In this light perhaps the most significant contribution of postmodernism is that it reminds us of our finitude. It reminds us that God is creator and we are his creation. It tell us that he must be the beginning of all of our thinking, that apart from him we could know nothing. Veith observes:

Without a belief in God . . . it would be difficult to avoid postmodernist conclusions . . . If there is no transcendent logos, then there can be no absolutes, no meaning apart from human culture, no say out of the prison house of language . . . Postmodernism may represent the dead-end--the implosion, the deconstruction--of attempts to do without God.

It wouldn't simply be difficult, it would be impossible. It is the fear of the Lord that is the beginning of knowledge (Proverbs 1:7), not the conclusion of our investigation. In Christ "are hidden all of the treasures of wisdom and knowledge" (Col. 2:3). This does not mean that we reject disciplines such as logic and science. Rather we see them as tools for us to use to better understand God's amazing creation, not ultimate standards to legislate what is possible, and take the place of God's Revelation. After all, the "gift of logical reason was given by God to man in order that he might order the revelation of God for himself." Science is simply the study of God's creation, so that we might better understand how to care for it, advance in knowledge, and fulfill the Cultural Mandate. In the same way, postmodernism reminds us that theology is, like logic, not exhaustive, but a developing science. That there are many approaches to theology, none of which are exhaustive; that it is the theologian's responsibility to examine carefully all propositions in accordance with God's Word, and press forward to better understand the revelation that God has given. In short, we are to think God's thoughts after him.

For our personal life, postmodernism shows us the futility of autonomy. It forces those of us who know Christ back to the basics of depending on Christ for everything, whether it is salvation or standards. That in him we have meaning and purpose for our lives; he is the vine, we are the branches, and apart from him we can do nothing (John 15:15).

To sum it up, postmodernism need not be seen as a mortal enemy. In many ways it drives us back to complete and total dependence on God. It reminds us that he is the foundation for every area of life, whether it be logic or law. It shows us that there exists no neutral, impartial domains that we can lean on in addition to him. Postmodernism points out that we all have presuppositions, and that no one is unbiased. We all bring our assumptions to our experience; each fact about the world is theory-laden. The question then becomes, "Which presuppositions are true?" The answer is clear: the Christian worldview is true. It alone is the only escape from subjective nihilism, for it alone provides the necessary foundations to make the facts intelligible. This being the case, the Christian is able to glean what is good from postmodernism, and reject the extremes.

Diogenes Allen argues that "Christian theology has yet to become postmodern." It is still being plagued by modern rationalists, on one end, and premodern fundamentalism on the other. The modernist theologian continues to jettison doctrines which he deems unscientific or irrational, and the premodern theologian refuses to allow his doctrine to engage the world. A Postmodern theology is a worldview theology. It critiques rationalism by demonstrating the impossibility of reason apart from presupposing God; it rejects fideism and seclusion because it demonstrates that God is the basis for rationality, and that it speaks to all of life. Are the Christian churches ready to meet the challenge? As Allen says, "They have within their heritage immensely powerful ideas, not to mention a living Lord." Will the church embrace this and engage the world? It must, sooner or later.
======
◆ What to do ◆
• a. Decide whether each statement below agrees with the passage on postmodernism above, answering yes or no and quoting the passage's deciding words: (i) The fear of the Lord is the conclusion of our investigation. (ii) Postmodernism need not be seen as a mortal enemy. (iii) Disciplines such as logic and science should be rejected.
• b. Please copy the words of the passage on postmodernism above between "In this light" and "do without God.", inclusive.
• c. Rewrite more briefly the paragraph of the passage on postmodernism above that begins "For our personal life," keeping its main facts.

◆ Information provided ◆
======
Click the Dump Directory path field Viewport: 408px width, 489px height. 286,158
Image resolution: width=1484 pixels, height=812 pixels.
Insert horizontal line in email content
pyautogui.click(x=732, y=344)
======
◆ Set of answers ◆
• a.
(i) No: "It is the fear of the Lord that is the beginning of knowledge (Proverbs 1:7), not the conclusion of our investigation."
(ii) Yes: "To sum it up, postmodernism need not be seen as a mortal enemy."
(iii) No: "This does not mean that we reject disciplines such as logic and science."

• b.
In this light perhaps the most significant contribution of postmodernism is that it reminds us of our finitude. It reminds us that God is creator and we are his creation. It tell us that he must be the beginning of all of our thinking, that apart from him we could know nothing. Veith observes:

Without a belief in God . . . it would be difficult to avoid postmodernist conclusions . . . If there is no transcendent logos, then there can be no absolutes, no meaning apart from human culture, no say out of the prison house of language . . . Postmodernism may represent the dead-end--the implosion, the deconstruction--of attempts to do without God.

• c. In personal life, postmodernism shows that autonomy is futile. It drives those who know Christ back to depending on him for everything, both salvation and standards. In him they find meaning and purpose: he is the vine, they are the branches, and apart from him they can do nothing (John 15:15).